Middlesex, Jeffrey Eugenides

Middlesex è il romanzo che mi ha accompagnato nell’ultimo mese.

Cosa determina l’identità di genere di una persona? Quanto influisce il contesto e l’educazione ricevuta dai primi attimi di vita? Che rapporto si sviluppa tra corpo e mente?

Se rispondere a questi interrogativi sembrerebbe assimilabile a domande come “è nato prima l’uovo o la gallina?”, è anche vero che Middlesex di Jeffrey Eugenides sembra provare a tracciare una strada.

Middlesex

La storia di Calliope Stephanides, poi Cal Stephanides, è probabilmente la summa di una delle questioni più spinose cui abbiamo assistito in epoca contemporanea.

Middlesex pone al centro una storia familiare, verrebbe da suggerire. Una storia che ha radici a Bitinio, villaggio greco situato in Turchia.

Qui ha inizio tutto, quel germe che si materializzerà soltanto cinquant’anni dopo: è qui, in procinto di fuggire dalla propria terra verso gli Stati Uniti d’America, che i fratelli Lefty e Desdemona Stephanides sfidano le “leggi della natura” amandosi e sposandosi.

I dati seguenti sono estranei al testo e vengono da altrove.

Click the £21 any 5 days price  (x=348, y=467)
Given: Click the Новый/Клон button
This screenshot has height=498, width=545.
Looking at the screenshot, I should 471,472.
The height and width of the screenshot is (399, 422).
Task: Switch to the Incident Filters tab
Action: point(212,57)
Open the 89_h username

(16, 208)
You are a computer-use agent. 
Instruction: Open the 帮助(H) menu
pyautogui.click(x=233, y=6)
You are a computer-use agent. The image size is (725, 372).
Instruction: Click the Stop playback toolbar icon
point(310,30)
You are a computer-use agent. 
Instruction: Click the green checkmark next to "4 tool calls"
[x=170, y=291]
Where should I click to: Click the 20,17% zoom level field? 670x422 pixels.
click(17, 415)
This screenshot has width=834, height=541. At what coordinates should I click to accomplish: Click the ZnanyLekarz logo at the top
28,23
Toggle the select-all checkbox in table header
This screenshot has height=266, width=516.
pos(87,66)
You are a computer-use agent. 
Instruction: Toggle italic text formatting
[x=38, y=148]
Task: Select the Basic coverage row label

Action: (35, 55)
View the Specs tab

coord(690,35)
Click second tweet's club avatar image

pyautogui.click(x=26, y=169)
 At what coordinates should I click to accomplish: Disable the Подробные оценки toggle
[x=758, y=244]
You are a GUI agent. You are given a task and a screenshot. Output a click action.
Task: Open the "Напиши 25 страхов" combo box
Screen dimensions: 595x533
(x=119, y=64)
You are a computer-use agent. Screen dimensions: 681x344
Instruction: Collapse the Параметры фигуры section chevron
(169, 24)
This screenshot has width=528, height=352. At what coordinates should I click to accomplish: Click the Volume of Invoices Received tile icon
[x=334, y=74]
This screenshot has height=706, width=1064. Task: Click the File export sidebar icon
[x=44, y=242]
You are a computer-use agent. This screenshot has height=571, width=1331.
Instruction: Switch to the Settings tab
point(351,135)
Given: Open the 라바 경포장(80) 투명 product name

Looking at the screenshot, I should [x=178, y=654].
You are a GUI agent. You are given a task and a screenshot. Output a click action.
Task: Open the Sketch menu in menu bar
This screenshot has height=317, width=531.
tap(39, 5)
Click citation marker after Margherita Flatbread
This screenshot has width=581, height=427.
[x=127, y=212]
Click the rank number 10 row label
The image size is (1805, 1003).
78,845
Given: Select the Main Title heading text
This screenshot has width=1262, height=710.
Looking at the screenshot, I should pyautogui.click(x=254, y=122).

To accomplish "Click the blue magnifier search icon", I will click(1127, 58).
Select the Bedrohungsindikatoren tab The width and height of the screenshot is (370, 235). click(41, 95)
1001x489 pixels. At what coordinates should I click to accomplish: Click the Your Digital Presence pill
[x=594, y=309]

La narrazione, da questo momento, cambierà coordinate geografiche. Sarà la città di Detroit a fare da sfondo ad una famiglia che pare portare marchiata sul petto la colpa ancestrale, in grado di trapassare silenziosamente le generazioni successive per giungere nelle viscere di Calliope.

Approciandomi a Middlesex, mi sarei aspettata un primo piano su quest* protagonista così differente. E già qui Eugenides sorprende e svia, lasciando a Calliope/Cal il compito di narrare la storia dal principio.

È questo il pretesto narrativo per raccontare la storia dell’immigrazione, della necessità di piegarsi alle dinamiche politiche ed economiche di un Paese, di adeguarsi alla nuova vita e, per farlo, conformarsi al nuovo mondo.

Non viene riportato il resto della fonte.